Elizabeth Warren's Day 1 priority list as president
Elizabeth Warren. Photo: Bastiaan Slabbers/NurPhoto via Getty Images
2020 hopeful Sen. Elizabeth Warren has become the 2020 candidate known for making plans, tackling college tuition, big tech, child care and housing costs. But with the possibility of a GOP-majority in the Senate or a Democratic loss in the House, the question remains: What's the plan for all Warren's plans?

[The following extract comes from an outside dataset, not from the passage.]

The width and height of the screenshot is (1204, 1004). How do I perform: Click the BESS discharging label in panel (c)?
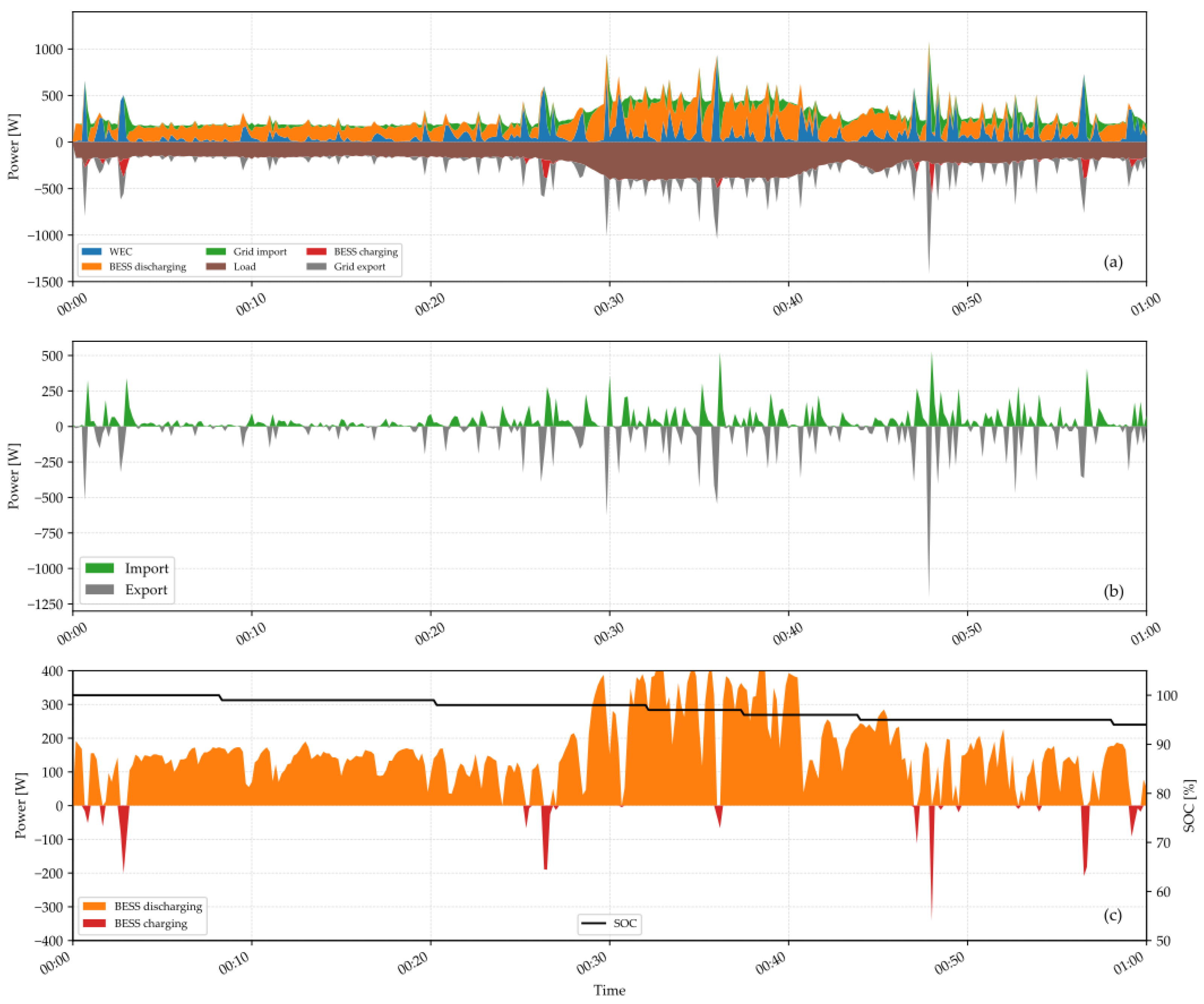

Details: In an interview with Vox's Ezra Klein, Warren outlined her presidency from day 1 and how she would work to prioritize her goals:
Day 1: Warren says she would kick off her presidency by utilizing her executive powers to sign a moratorium on:
- New drilling
- Offshore drilling
- New mining on federal lands or in national parks
Warren said she will also seek a secretary of education who has been a public school teacher and an Environmental Protection Agency head who is "not a coal lobbyist."

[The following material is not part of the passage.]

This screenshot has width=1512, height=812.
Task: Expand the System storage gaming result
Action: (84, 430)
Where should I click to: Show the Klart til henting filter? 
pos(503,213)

First priority: Warren marked her anti-corruption plan as her first legislative priority, which is anticipated to include:
- A ban on members of Congress trading stocks while in office.
- A lifelong ban on members of Congress becoming lobbyists when they retire.

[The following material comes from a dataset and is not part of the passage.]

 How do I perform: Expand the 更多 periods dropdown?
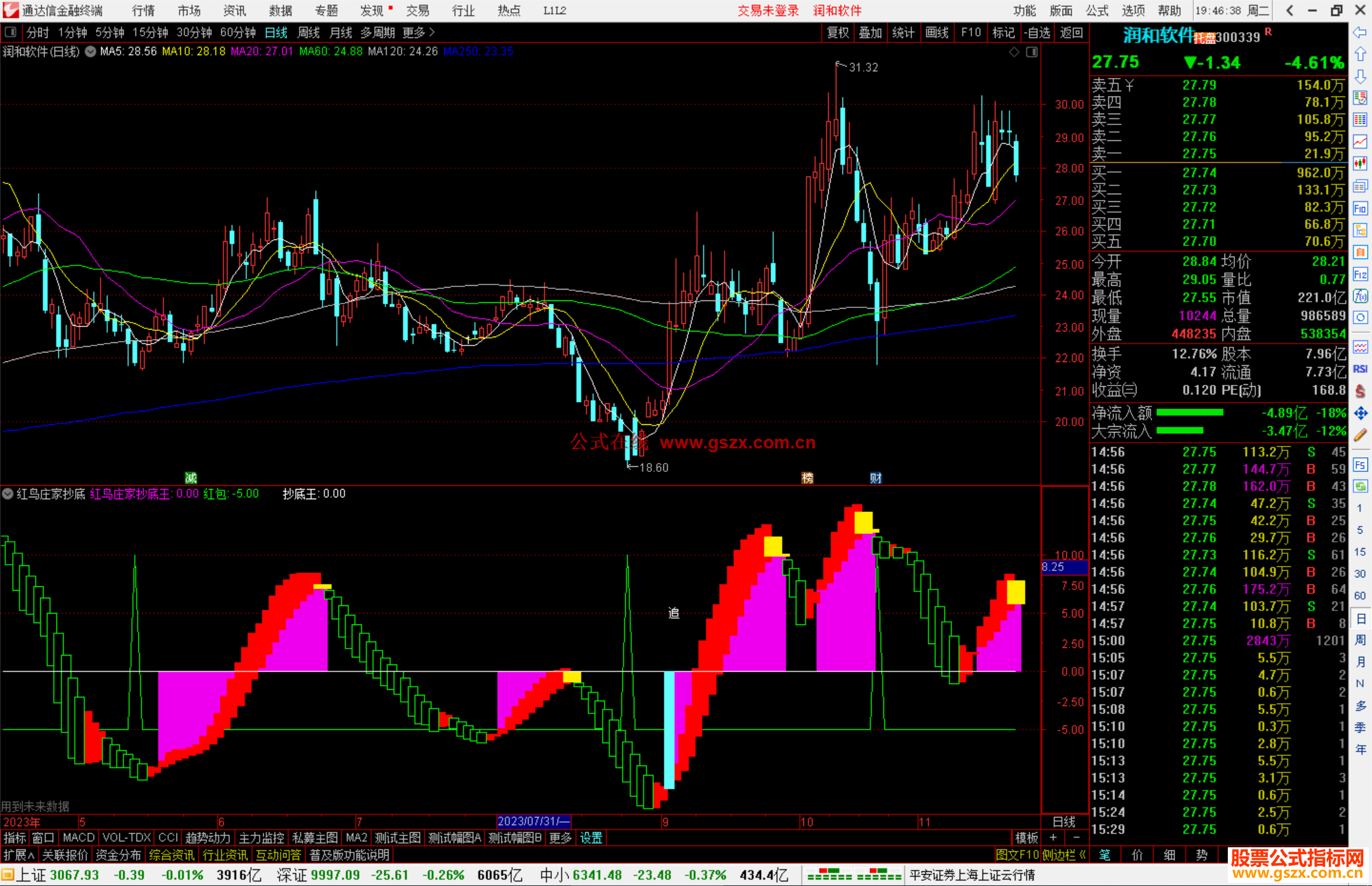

- Requiring every candidate for federal office to put their tax returns online.
- Requiring the Supreme Court to adhere to a code of ethics and tightening the code of conduct.
"I think going straight up the middle on the corruption plan is the first one. Knock them back, and while they’re all scrambling, then start passing the rest of it,"— Warren said
Second priority: Warren said she will next take on her proposed wealth tax, set to include:
- A 2% tax on assets exceeding an individual's first $50 million, and 3% on those exceeding $1 billion.
- That 2% would go toward a number of Warren's other initiatives including universal child care, universal pre-kindergarten and student-loan debt cancellation.
Yes, but: Warren acknowledged the possibility of filibusters, saying the situation will depend on the majority side in the Senate, but has previously called for the abolition of the mechanism.
The bottom line: Warren says her plans give a clear path of action upon election. She sees her legislative agenda starting now. "As those issues over the next year and a quarter get clearer, sharper, they're issues worth fighting for, and issues where we truly have leadership on it ... Then, the idea is to take that energy from the election and take it straight into Congress."
Quotes are from Vox's transcript of the interview, which was noted as lightly edited for clarity.